YOUR GOAL:
Look for "agent" in every line of the listing. Copy the lines that have it.

THE DATA:

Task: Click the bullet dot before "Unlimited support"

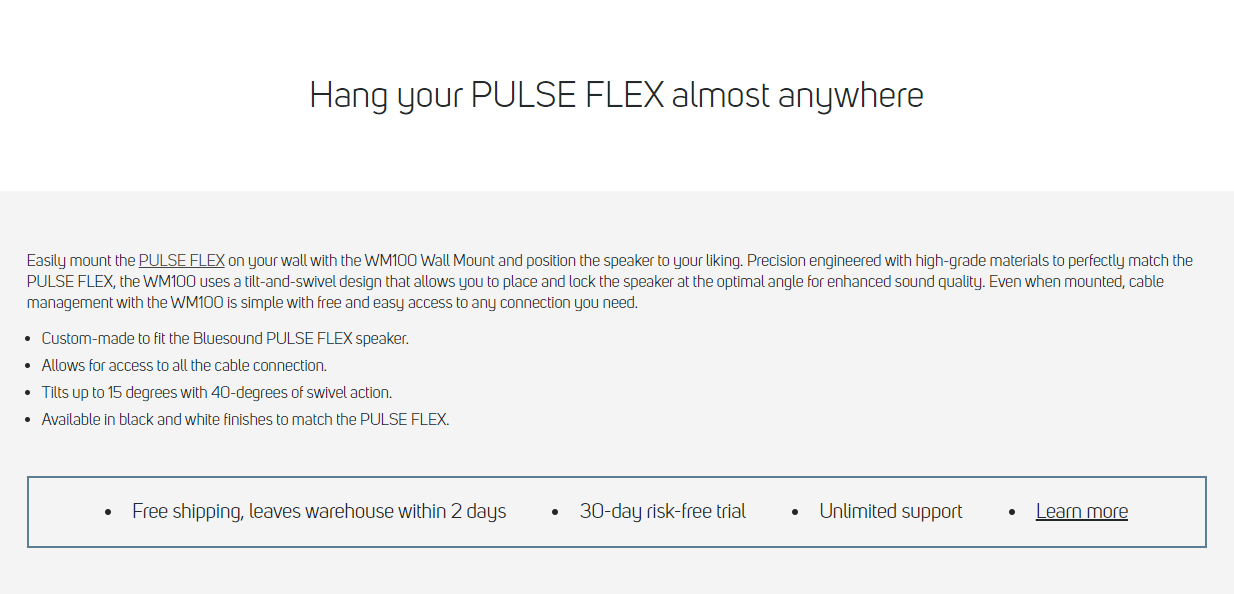Action: pos(795,513)
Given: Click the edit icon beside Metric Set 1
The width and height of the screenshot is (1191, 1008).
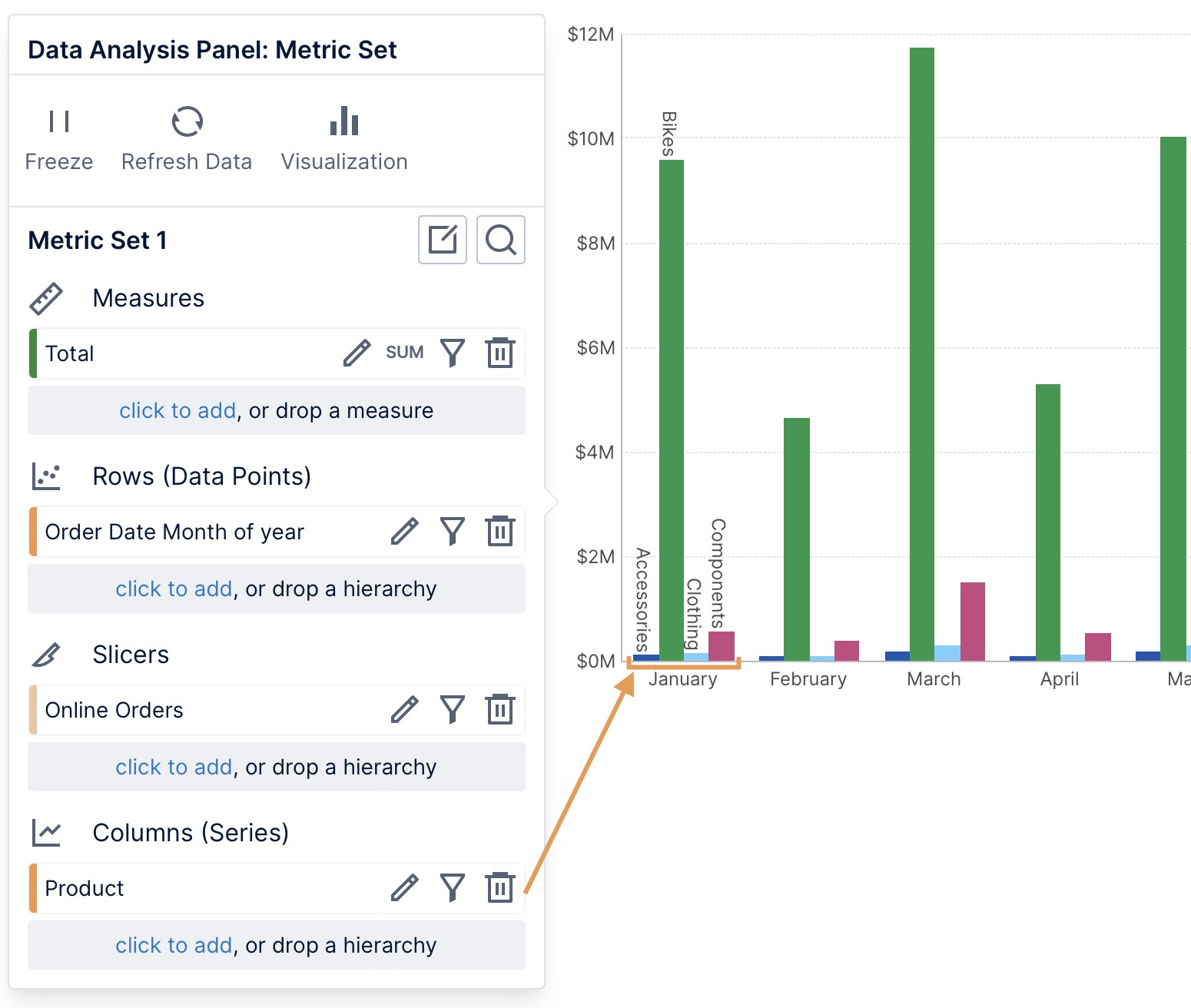Looking at the screenshot, I should pyautogui.click(x=442, y=240).
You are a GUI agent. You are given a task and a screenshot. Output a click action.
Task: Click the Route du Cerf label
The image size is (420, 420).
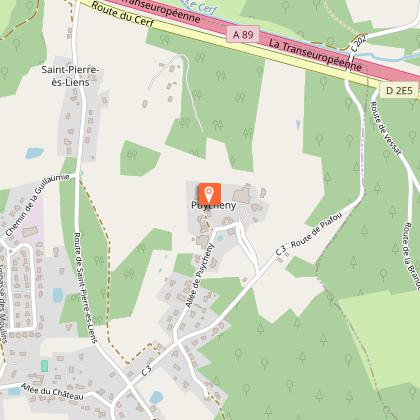pos(123,14)
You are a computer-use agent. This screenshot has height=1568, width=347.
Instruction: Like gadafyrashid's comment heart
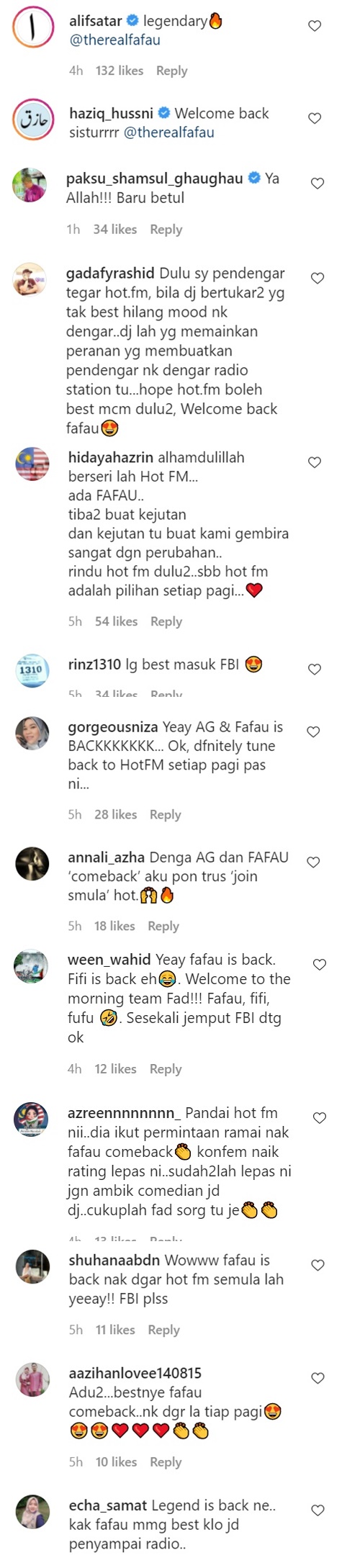click(x=317, y=278)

OUTPUT OF THE EXERCISE:
You are a GUI agent. You are given a task and a screenshot. Output a click action.
You are a computer-use agent. This screenshot has height=1568, width=347.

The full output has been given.